Nous avons cru utile de fournir ces indications quand bien même elles sont nécessairement incomplètes et insuffisantes, pour que nos lecteurs lointains, qui veulent se renseigner sur la France contemporaine, sans en faire pourtant le sujet d’études spéciales et approfondies, ne risquent pas de s’égarer dans le labyrinthe de publications si différentes d’origine et de mérite si inégal.

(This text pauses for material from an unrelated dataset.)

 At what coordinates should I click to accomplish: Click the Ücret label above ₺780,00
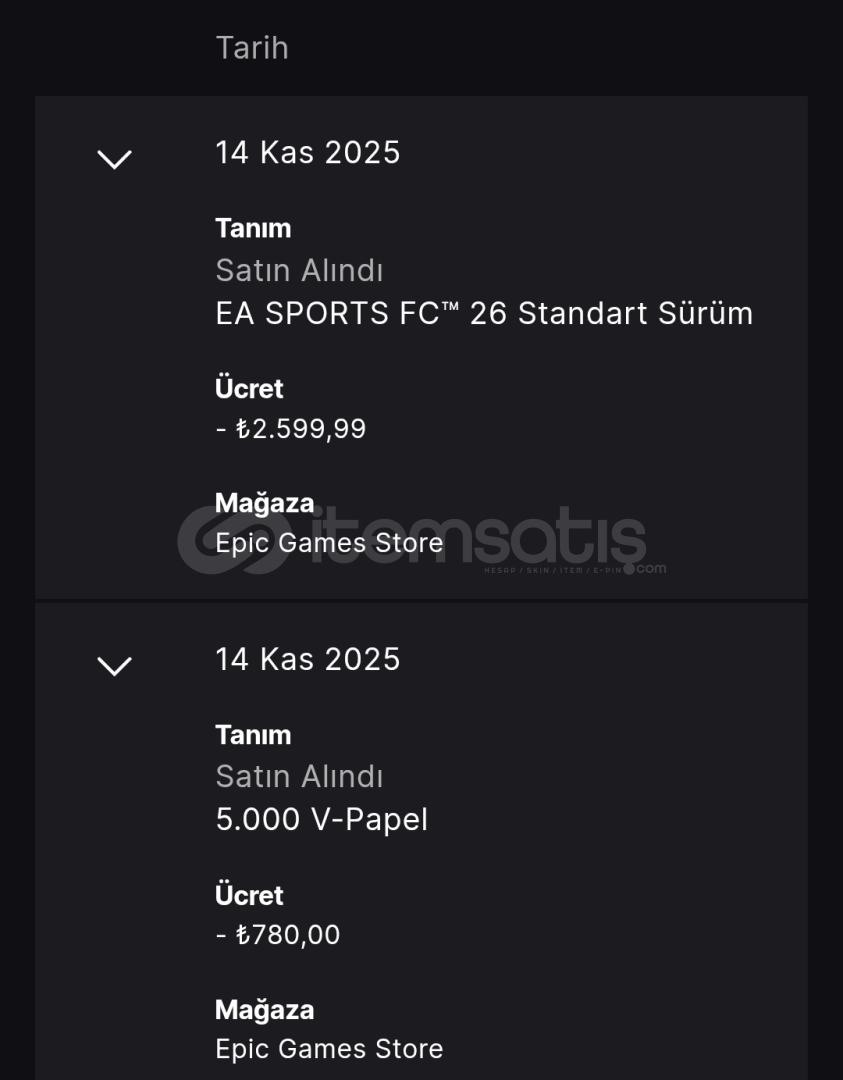(249, 895)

Mais notre but, en donnant à la première de nos Chroniques cette préface historique, est d’insister avant tout sur l’impossibilité absolue où l’on se trouve à l’étranger, de comprendre pleinement et de juger avec équité les choses de France, si l’on ne tient pas compte des aspirations, des entreprises et des expériences qui ont rempli, pour le peuple Français, la plus grande partie du dix-neuvième siècle.

  1. Notamment le « Parti Libéral sous la Restauration » de Thureau-Dangin et la « Correspondance de Louis XVIII et de Decazes », d’Ernest Daudet.
  2. L’histoire de la Troisième République a été contée en détail par A. Zevort, Recteur de l’Université de Caen, en abrégé par Pierre de Coubertin. (L’Évolution Française sous la Troisième République). Voir du même auteur « France since 1814 » qui n’a paru qu’en anglais, à Londres et à New-York.